In [1]:
import os
import numpy as np
import pandas as pd

SEED = 42
rng = np.random.default_rng(SEED)

PROJECT_ROOT = os.path.abspath(os.path.join(os.getcwd(), "..")) if os.path.basename(os.getcwd()) == "notebooks" else os.getcwd()
RAW_DIR = os.path.join(PROJECT_ROOT, "data", "raw")
os.makedirs(RAW_DIR, exist_ok=True)

fact_service_job = pd.read_csv(os.path.join(RAW_DIR, "fact_service_job.csv"), parse_dates=["service_date"])
fact_machine_sales = pd.read_csv(os.path.join(RAW_DIR, "fact_machine_sales.csv"), parse_dates=["sale_date"])

dim_dealer = pd.read_csv(os.path.join(RAW_DIR, "dim_dealer.csv"))
dim_part = pd.read_csv(os.path.join(RAW_DIR, "dim_part.csv"))
dim_region = pd.read_csv(os.path.join(RAW_DIR, "dim_region.csv"))

print("Loaded ✅", len(fact_service_job), "service jobs")

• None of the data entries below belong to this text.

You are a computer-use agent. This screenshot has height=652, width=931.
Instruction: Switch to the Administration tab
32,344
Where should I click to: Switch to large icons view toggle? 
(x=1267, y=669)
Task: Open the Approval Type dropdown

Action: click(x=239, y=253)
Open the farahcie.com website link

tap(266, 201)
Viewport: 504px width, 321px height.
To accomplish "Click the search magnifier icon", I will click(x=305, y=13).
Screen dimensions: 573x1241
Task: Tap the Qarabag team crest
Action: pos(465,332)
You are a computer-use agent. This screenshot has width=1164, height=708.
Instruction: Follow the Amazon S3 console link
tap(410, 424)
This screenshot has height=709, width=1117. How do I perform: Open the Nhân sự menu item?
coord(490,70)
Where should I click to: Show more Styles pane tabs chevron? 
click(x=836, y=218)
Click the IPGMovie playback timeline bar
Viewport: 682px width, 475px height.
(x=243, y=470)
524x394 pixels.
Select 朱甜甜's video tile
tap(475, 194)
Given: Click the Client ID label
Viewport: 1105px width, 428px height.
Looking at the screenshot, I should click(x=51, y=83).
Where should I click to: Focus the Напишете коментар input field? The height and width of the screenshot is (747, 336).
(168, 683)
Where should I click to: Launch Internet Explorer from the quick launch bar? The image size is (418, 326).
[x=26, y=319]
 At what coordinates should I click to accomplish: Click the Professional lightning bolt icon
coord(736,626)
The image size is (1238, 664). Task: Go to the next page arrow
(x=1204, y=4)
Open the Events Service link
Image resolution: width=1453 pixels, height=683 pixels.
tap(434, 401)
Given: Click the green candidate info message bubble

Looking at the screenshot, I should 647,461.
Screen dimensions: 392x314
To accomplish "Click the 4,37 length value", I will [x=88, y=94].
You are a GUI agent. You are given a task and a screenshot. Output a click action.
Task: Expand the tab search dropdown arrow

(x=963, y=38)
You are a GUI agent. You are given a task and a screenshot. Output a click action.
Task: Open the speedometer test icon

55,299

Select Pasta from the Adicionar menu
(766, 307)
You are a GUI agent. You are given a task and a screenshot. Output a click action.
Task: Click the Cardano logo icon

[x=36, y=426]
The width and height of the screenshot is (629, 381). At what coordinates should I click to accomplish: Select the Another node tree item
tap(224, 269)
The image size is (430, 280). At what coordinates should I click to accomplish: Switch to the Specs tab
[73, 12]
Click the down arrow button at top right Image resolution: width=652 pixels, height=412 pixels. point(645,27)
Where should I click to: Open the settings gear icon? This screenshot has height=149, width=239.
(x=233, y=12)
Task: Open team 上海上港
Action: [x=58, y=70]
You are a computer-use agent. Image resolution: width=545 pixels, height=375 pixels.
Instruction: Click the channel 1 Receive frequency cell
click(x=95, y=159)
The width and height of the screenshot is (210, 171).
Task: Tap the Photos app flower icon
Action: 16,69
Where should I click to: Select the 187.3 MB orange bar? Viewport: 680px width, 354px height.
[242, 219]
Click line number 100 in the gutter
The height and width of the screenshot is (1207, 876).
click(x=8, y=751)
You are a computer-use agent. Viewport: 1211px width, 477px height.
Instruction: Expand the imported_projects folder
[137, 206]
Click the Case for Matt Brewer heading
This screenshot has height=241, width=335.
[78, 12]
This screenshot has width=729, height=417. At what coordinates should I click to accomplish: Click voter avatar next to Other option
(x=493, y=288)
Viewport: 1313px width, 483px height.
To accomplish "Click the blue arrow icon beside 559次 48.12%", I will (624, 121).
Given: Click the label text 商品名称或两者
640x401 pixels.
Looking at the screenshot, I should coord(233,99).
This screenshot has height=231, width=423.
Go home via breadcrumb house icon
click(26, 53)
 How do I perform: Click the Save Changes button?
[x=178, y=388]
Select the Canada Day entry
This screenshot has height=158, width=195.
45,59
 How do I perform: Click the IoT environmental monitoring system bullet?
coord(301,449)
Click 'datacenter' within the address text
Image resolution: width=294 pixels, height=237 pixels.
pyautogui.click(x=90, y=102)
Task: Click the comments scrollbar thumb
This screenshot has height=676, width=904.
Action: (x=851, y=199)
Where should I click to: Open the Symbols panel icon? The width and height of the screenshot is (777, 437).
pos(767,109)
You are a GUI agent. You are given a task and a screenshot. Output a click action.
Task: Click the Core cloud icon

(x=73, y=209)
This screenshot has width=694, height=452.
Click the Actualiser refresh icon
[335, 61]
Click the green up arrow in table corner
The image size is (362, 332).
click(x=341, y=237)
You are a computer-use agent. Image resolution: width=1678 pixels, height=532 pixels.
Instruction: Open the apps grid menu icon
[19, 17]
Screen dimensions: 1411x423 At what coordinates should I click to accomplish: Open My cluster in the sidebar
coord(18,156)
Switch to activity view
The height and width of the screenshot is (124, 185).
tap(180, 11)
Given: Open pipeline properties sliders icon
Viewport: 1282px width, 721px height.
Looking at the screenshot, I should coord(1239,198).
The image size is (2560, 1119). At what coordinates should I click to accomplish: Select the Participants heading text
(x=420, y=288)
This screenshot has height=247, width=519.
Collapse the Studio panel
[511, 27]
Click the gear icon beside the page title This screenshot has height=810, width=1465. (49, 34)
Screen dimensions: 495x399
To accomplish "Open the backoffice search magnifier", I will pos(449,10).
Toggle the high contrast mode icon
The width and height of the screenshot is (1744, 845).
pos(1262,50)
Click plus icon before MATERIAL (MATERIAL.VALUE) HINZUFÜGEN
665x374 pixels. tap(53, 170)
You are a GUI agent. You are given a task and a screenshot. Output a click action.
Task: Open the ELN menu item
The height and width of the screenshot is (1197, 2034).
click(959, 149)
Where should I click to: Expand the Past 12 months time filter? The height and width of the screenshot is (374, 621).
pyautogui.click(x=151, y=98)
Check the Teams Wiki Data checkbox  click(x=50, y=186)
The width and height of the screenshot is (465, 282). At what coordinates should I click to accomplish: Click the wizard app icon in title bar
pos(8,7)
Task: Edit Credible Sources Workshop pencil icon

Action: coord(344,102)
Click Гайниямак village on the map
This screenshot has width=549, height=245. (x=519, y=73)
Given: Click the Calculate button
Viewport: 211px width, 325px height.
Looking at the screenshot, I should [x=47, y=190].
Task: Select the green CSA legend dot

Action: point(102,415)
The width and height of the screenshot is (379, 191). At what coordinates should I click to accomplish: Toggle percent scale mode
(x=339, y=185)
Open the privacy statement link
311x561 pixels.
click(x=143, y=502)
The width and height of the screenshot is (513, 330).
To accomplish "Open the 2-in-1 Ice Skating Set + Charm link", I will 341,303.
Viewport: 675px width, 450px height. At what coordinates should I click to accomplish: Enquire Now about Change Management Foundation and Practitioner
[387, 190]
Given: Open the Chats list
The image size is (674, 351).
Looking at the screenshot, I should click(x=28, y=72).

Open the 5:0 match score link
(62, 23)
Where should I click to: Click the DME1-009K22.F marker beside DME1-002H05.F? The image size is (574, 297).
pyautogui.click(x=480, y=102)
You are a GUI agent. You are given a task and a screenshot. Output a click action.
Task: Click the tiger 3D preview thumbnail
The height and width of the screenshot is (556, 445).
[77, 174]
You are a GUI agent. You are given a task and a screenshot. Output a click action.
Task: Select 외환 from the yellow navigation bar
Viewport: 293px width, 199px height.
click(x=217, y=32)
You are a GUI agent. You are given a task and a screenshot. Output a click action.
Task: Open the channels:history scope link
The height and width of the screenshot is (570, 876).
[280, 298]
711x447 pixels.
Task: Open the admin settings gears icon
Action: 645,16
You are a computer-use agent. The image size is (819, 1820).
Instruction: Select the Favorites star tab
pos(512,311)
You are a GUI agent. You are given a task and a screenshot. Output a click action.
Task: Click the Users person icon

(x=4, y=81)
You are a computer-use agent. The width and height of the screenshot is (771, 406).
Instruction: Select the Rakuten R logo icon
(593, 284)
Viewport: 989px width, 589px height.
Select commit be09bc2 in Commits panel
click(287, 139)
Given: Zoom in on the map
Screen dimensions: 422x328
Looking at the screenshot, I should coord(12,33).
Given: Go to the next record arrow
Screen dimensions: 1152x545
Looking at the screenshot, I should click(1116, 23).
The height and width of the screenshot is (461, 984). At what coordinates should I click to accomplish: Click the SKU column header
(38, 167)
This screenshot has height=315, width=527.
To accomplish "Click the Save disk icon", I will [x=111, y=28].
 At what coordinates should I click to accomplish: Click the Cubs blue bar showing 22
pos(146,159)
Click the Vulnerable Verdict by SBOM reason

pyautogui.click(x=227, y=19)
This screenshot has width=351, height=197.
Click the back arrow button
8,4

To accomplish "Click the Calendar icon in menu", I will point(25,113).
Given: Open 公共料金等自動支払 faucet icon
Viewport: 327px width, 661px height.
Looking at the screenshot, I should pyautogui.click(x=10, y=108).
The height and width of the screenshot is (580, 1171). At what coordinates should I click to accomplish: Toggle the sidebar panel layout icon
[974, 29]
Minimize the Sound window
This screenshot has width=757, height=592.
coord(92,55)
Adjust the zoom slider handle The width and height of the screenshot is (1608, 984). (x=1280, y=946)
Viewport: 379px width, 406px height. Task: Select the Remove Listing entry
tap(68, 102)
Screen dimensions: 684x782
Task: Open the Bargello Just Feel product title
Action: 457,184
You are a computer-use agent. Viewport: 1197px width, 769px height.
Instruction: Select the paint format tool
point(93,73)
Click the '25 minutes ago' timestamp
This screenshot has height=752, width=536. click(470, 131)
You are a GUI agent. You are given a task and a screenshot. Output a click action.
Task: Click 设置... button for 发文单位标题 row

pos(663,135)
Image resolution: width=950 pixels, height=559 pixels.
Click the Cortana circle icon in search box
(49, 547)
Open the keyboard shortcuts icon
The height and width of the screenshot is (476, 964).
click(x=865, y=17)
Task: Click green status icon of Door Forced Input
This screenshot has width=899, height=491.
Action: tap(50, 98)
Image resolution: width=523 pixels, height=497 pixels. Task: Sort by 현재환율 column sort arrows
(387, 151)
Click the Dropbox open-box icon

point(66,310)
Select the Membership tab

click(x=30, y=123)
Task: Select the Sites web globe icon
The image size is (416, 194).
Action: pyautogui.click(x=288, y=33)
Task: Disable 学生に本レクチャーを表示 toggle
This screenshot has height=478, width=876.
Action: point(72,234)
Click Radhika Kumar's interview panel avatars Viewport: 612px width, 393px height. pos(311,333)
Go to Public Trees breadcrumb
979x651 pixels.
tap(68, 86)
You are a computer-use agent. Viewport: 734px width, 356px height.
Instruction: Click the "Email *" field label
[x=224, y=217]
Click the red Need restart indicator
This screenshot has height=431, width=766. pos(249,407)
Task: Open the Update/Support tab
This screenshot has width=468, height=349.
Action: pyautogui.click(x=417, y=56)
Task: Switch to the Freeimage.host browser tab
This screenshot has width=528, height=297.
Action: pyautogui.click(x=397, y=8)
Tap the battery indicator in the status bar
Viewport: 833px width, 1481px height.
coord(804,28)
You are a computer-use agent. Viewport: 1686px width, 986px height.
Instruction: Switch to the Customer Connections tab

Loaded ✅ 11118 service jobs


In [2]:
service = fact_service_job.merge(
    dim_dealer[["dealer_id", "region_id"]],
    on="dealer_id",
    how="left"
)

service["region_id"].isna().mean()


np.float64(0.0)

In [3]:
# Part category list from your dim_part
part_cats = dim_part["part_category"].unique().tolist()
part_cats


['Wear Parts', 'Hydraulics', 'Filters', 'Electrical', 'Engine', 'Transmission']

In [4]:
failure_to_partcats = {
    # Breakdown related
    "Hydraulic":     ["Hydraulics", "Wear Parts", "Filters"],
    "Electrical":    ["Electrical", "Filters"],
    "Engine":        ["Engine", "Filters", "Wear Parts"],
    "Transmission":  ["Transmission", "Wear Parts"],
    "Undercarriage": ["Wear Parts"],
    "Wear":          ["Wear Parts", "Filters"]
}


In [5]:
dim_failure = pd.read_csv(os.path.join(RAW_DIR, "dim_failure_code.csv"))

service = service.merge(
    dim_failure[["failure_code", "failure_category", "severity"]],
    on="failure_code",
    how="left"
)

service[["job_type","failure_category","severity"]].head(10)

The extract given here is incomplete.